Much of a security administrator’s day will be spent interacting with employees, so communications skills are a must. Administrators may find themselves reaching out to staff to clarify suspicious access log entries or to discuss the relationship between security permissions and job duties for certain roles. They will also find their phone ringing any time a user has a password problem, needs their permissions adjusted, or has any other sort of question about access controls.

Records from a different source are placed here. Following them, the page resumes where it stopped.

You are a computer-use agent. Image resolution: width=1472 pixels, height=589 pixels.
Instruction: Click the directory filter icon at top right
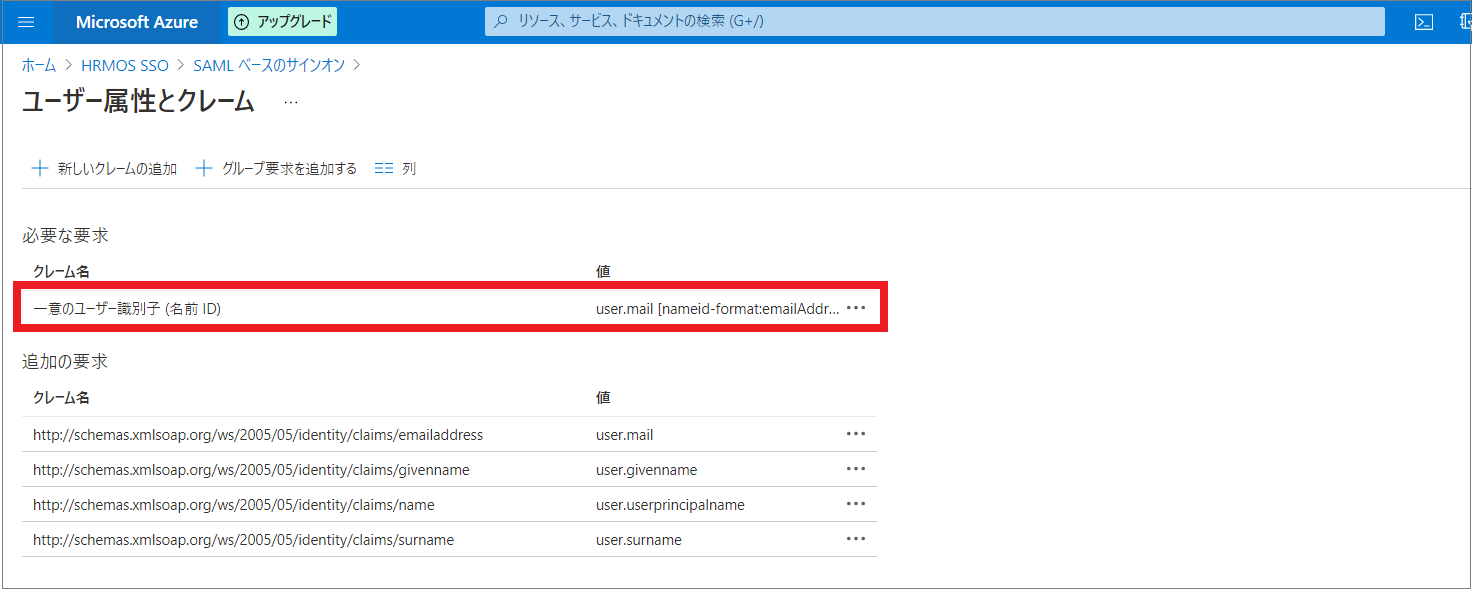(x=1463, y=22)
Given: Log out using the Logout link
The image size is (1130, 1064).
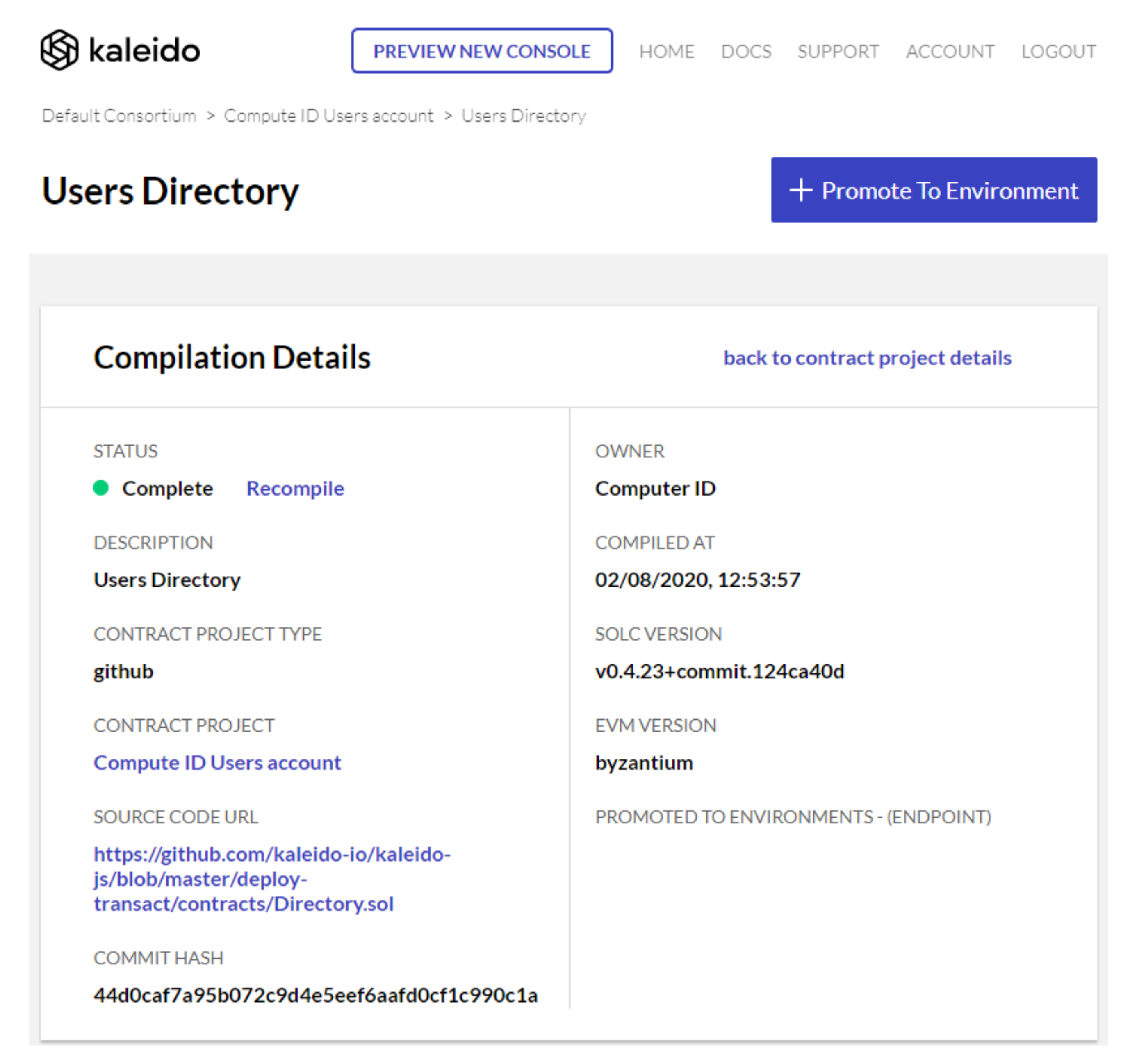Looking at the screenshot, I should [1058, 52].
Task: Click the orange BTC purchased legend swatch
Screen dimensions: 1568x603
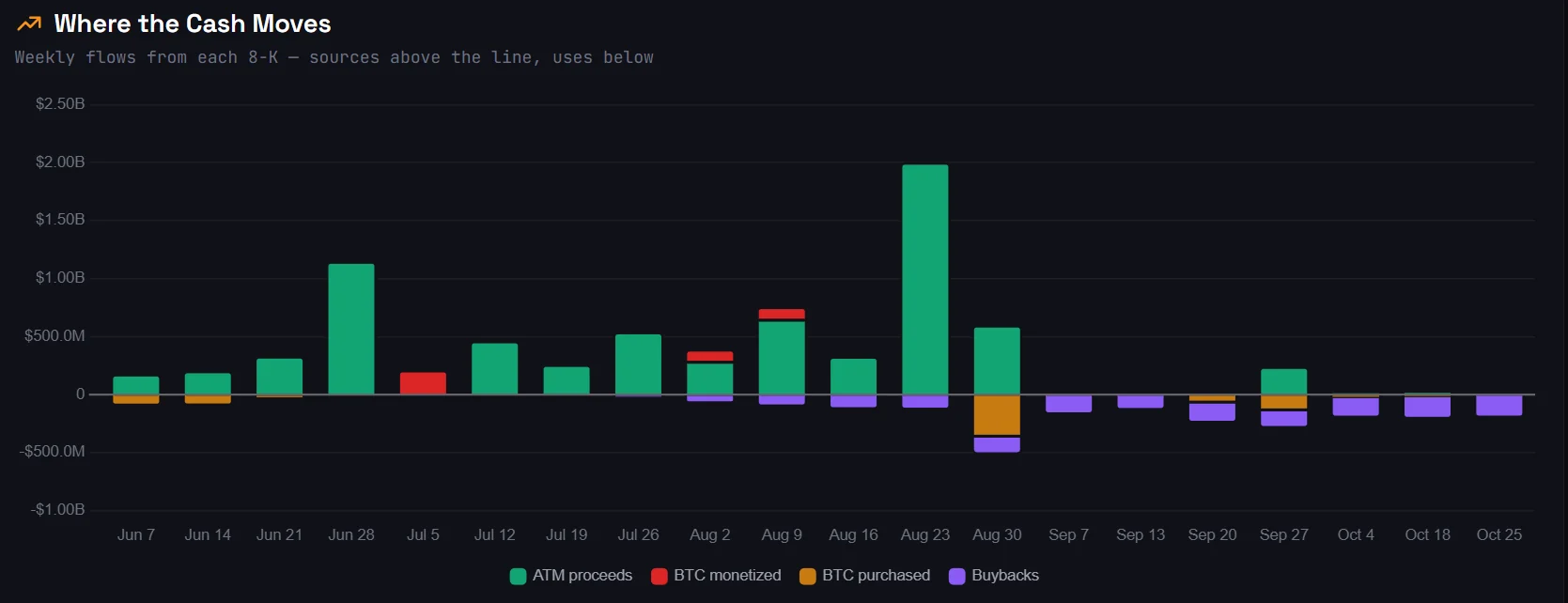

Information Security Administrator Qualifications: Degrees and Certification Standards
Information security administrators are predominantly college-educated, usually holding, at a minimum, a bachelor’s degree in cybersecurity or computer science. As the information security needs of industry and government rapidly evolve, it is becoming more common for administrators to hold graduate degrees in cybersecurity. Extensive industry experience, in excess of six years, can sometimes substitute for an advanced degree.
Choosing the Right School
Individuals pursuing a degree in information security with the intention of applying for security administrator positions should look toward the joint NSA/DHS (National Security Agency/Department of Homeland Security) Centers of Academic Excellence in Cyber Defense program. The esteemed CAE designations include:
- National Centers of Academic Excellence in Cyber Defense Education (CAE/CDE) – 4-year schools and universities that offer undergraduate and graduate degrees in cybersecurity
- National Centers of Academic Excellence in Cyber Defense Research (CAE/R) – Research institutes with qualifying cybersecurity research programs
- National Centers of Academic Excellence in Cyber Defense 2-Year Education (CAE/2Y) – Community colleges and vocational schools with certificate and associate’s degree programs in cybersecurity
Institutions with these designations have been found to offer degree programs and vital field-specific research that meet quality standards established by the NSA and DHS.
Choosing the Right Certification
Because IT security administrators often work at relatively low levels in network and device operating systems, they have to be familiar with details that relate to network and system architecture including:
- TCP/IP (Transmission Control Protocol/Internet Protocol) and the OSI (Open Systems Interconnection) model
- Windows and Unix file system architecture and internals
- Integrated system and patch management services like Windows System Center or IBM’s BigFix
- Appropriate scripting languages like VB Script, Perl, or Python
Industry certifications that may be recommended or required for security administrators include:
- Microsoft Certified Solutions Associate (MCSA)
- CompTIA Security+
- Certified Information Systems Security Professional (CISSP)
- Certified Information Security Manager (CISM)
Additionally, system-specific certifications for various management tools, such as those offered by Microsoft, might be required depending on the specific operating system environment the hiring company uses.